Despite the practically nonexistent education on consent and contraception in our schools, some people expect that women should somehow understand how to safely engage in intercourse and that unwanted pregnancies are a failing on the woman’s part. The comments on NBC’s “How Texas’ anti-abortion law is having long-term impacts on women” show this firsthand:
How does the average woman get birth control? Is it free? Do you have to take it every day? These questions are not common knowledge, and the aforementioned taboo of discussing sex can leave some women in situations in which they are unable to ask how to safely engage in intercourse. What people don’t understand is that it’s not as easy as just “taking birth control and not getting pregnant.”
Ohio is far from the only state lacking in sex education.
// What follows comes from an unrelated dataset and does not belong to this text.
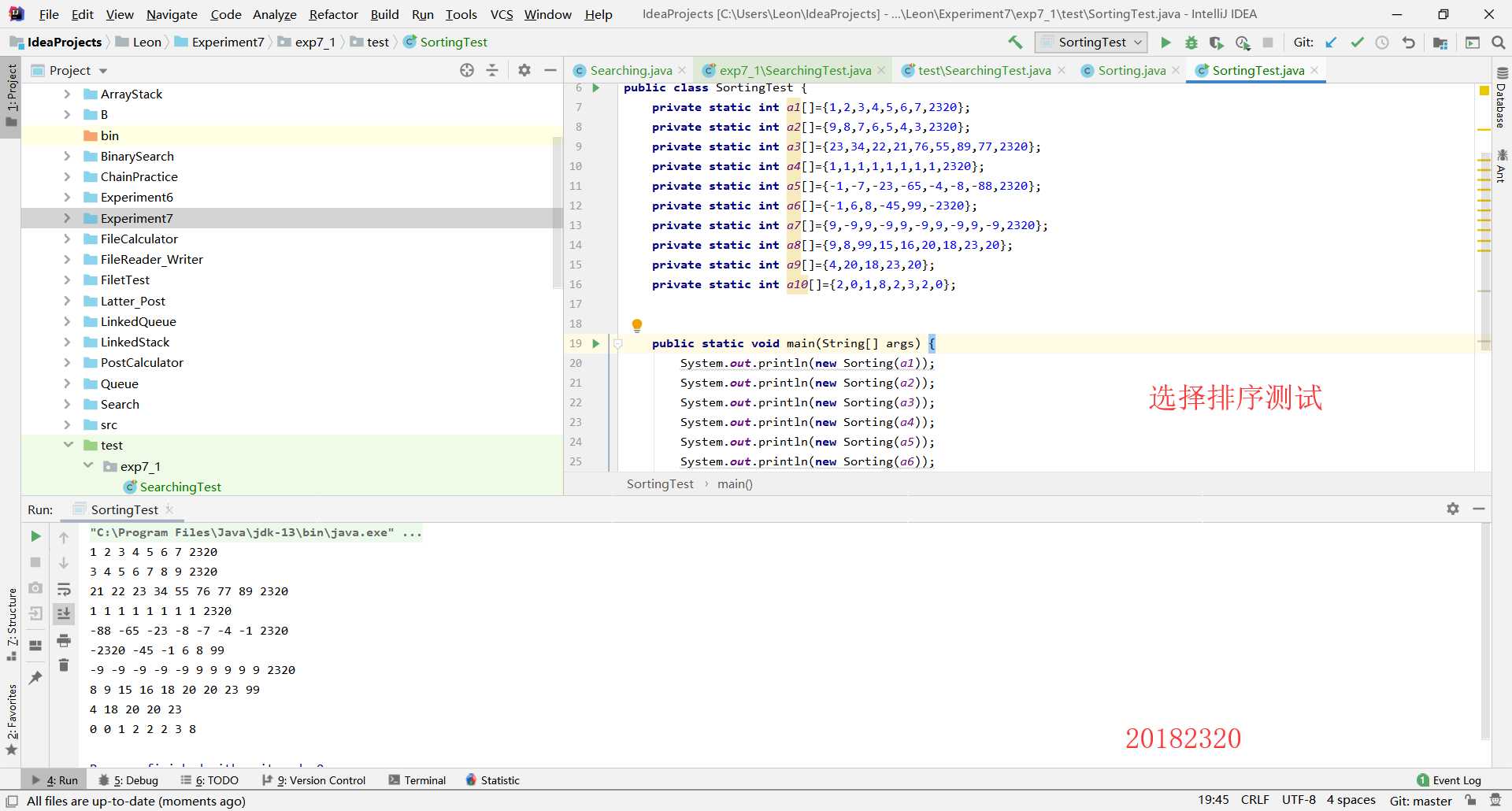Click the Git commit checkmark icon
1512x811 pixels.
[1357, 43]
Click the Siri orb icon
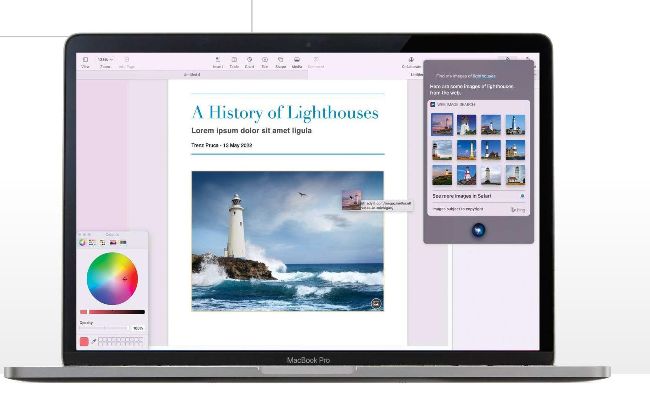This screenshot has width=650, height=420. point(478,229)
Only 24 states mandate that sex education must be taught in schools and, of those states, a pitiful 13 are required to make sure it is medically accurate. Only 18 states are required to include contraception in their sex education while 26 mandate that abstinence is emphasized.
Statistically, teenagers who receive a comprehensive sex education are less likely to get pregnant than those who receive no sex education or the abstinence-only lessons Ohio teaches. Out of the top 10 states with the highest teen pregnancy, five are not required to teach sex education in their schools.
Instead of banning abortions, Ohio, and especially the U.S. as a whole, needs to start sufficiently teaching young men and women sex education. Doing so will decrease the rate of unwanted pregnancies before they exist. You can’t withhold basic reproduction facts from people and then punish women when they get pregnant by forcing them to have a child they are not ready for.
Charlene Pepiot is a senior studying English at Ohio University. Please note that the views and opinions of the columnists do not reflect those of The Post. Want to talk more about it? Let Charlene know by emailing her, firstname.lastname@example.org.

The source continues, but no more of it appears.